Building Nursery Beds

Gardening by the Yard : Episode GBY-617 -- More Projects »
PHOTO

Master gardener Paul James says nursery beds are great temporary plant homes until you have time to find permanent planting spots.
Master gardener Paul James admits he commits a gardening foul every now and then--he's always buying plants without having any idea where to put them once he gets them home. He just can't resist buying plants that look good and healthy, especially during the winter when they're on sale. Since he isn't likely to change his ways, he decided to create several garden plant beds to serve as temporary homes for his plants.
A plant bed can be as simple as a mini-garden that's dug up in the yard or you can create a more elaborate structure. He has two raised-bed frames, and he shows how to build the third one. The lumber he uses is rough-sawn cedar, each board an 8-foot 1x12. You can use any rot-resistant lumber you like. You can also use cinder blocks, stones or hay bales. The soil is this area is not great, but he's back-filling the frames with a special soil mix.

Steps (directions are for a four-foot-square bed):

PHOTO

Figure A
PHOTO

Figure B
  1. Cut two eight-foot boards in half.
  2. Fasten the boards together with wood screws (figure A).
  3. Choose a spot that gets approximately three or four hours of dappled sun if you want to house both sun- and shade-loving plants. The location also needs to be accessible to water.
  4. Dig a shallow trench to place the frame in to prevent it from shifting; make sure it's level.
  5. Drop the frame in the trench (figure B). If the frame is not level, either add soil or dig a little more. Once the frame is level, tamp the soil surrounding it.
  6. Add a two-inch layer of shredded leaves and straw inside the frame. Sprinkle the leaves and straw with blood meal to get the decomposition process going.
  7. There are all kinds of materials to fill frames: You can add pure compost if you have enough of it or a mixture of topsoil and any manure-based product. You can also add topsoil along with leaves, grass clippings or rotted hay or straw. Or add mushroom compost, a product containing a blend of composted manure, alfalfa and other composted products made from cotton burs. Use whatever you can--just make sure the mixture drains well and contains plenty of organic matter. Mix the contents well. Fill the bed almost to the top--leaving plenty of room for a final topping of mulch--and level the surface.
PHOTO

Figure C
James adds to his new garden beds some plants that he picked up on sale. He found some beautiful green sedums with gorgeous texture and a Siberian iris (figure C) called 'Caesar's Brother', which has beautiful blue flowers. He also found an autumn fern, which is almost an evergreen in Tulsa, so it will develop nice green fronds throughout the winter.
An artemisia (figure D)--which has gray foliage--requires full sun. A mock-orange (figure E) has sweetly-scented flowers in white and a white buddleia (usually called butterfly-bush) will attract butterflies (figure F). He adds all these plants to the garden beds; with the fluffy soil mix, he doesn't have to dig much. After placing the plants in the beds, he tops them off with a layer of shredded bark mulch.
Photo

Figure D
Photo

Figure E
Photo

Figure F
PHOTO

James is planting a variety of sun- and shade-loving plants, so he places the beds in an area that receives three to four hours of sun each day.
These beds will serve as temporary homes not only for plants that you buy but also for plants that you dig up yourself or that fellow gardeners give you. For example, James has some liriope that he dug up from around the base of a tree stump and he adds this to one of the beds. At the same time, he adds a clump of ornamental grass given to him by a friend. In time, he'll likely find homes for these plants, but they'll be perfectly happy here for several seasons; many of the plants he put in the beds can be dug up and divided, and that saves money.
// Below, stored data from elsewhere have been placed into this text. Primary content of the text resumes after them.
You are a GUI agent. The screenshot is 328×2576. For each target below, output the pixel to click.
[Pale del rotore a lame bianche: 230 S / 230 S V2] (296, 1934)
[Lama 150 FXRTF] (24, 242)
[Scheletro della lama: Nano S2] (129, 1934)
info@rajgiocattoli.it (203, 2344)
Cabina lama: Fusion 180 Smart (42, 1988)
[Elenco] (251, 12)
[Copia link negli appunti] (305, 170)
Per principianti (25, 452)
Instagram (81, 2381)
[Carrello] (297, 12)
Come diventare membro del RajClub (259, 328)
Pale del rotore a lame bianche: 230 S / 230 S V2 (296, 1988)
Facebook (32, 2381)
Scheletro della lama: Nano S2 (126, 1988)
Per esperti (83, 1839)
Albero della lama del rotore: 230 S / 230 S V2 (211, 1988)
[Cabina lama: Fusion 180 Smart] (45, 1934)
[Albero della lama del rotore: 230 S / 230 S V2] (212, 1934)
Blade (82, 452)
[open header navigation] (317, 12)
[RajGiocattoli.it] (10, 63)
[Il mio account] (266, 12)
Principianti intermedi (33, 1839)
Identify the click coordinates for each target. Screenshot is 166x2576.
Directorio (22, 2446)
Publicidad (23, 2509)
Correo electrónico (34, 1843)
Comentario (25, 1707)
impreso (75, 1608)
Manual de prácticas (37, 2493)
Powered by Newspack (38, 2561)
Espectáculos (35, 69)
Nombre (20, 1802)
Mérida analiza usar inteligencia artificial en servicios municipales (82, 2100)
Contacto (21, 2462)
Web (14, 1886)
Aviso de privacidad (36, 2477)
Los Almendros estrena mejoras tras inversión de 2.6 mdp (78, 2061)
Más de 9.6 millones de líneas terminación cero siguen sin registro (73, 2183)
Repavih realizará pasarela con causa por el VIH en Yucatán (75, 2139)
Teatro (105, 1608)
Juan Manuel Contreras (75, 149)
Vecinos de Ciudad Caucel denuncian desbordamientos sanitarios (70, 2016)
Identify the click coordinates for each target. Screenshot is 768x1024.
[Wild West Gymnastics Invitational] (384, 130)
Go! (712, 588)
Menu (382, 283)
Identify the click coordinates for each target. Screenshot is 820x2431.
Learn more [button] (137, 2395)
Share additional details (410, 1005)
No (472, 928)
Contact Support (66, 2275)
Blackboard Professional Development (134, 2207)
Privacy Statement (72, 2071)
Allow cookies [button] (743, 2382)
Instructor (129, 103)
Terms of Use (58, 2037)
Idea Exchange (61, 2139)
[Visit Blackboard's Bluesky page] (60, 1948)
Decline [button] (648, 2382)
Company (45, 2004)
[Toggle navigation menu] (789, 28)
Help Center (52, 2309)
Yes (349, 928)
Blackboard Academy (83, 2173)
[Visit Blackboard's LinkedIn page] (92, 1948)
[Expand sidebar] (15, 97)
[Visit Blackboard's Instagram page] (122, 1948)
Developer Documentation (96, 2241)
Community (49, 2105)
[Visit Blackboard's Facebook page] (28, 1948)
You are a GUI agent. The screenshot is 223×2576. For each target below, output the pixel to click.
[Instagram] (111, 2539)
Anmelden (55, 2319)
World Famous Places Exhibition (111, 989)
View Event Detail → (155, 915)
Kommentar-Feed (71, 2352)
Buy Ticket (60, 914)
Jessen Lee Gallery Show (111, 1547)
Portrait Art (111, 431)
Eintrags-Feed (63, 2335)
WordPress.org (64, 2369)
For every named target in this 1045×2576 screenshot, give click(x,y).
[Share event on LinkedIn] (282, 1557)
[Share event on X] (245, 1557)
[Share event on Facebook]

Placing patio plants that die back during the winter in garden beds to protect the rootballs is another way to use the beds. Try taking some of your favorite plants and burying them--pots and all--in a garden plant bed. Trim the top growth to an inch or two and top them off with leaves or other mulch just enough to cover them. Water only when the soil is dry to a depth of four to six inches. In the spring, simply reverse the process and put the potted plants back on the patio.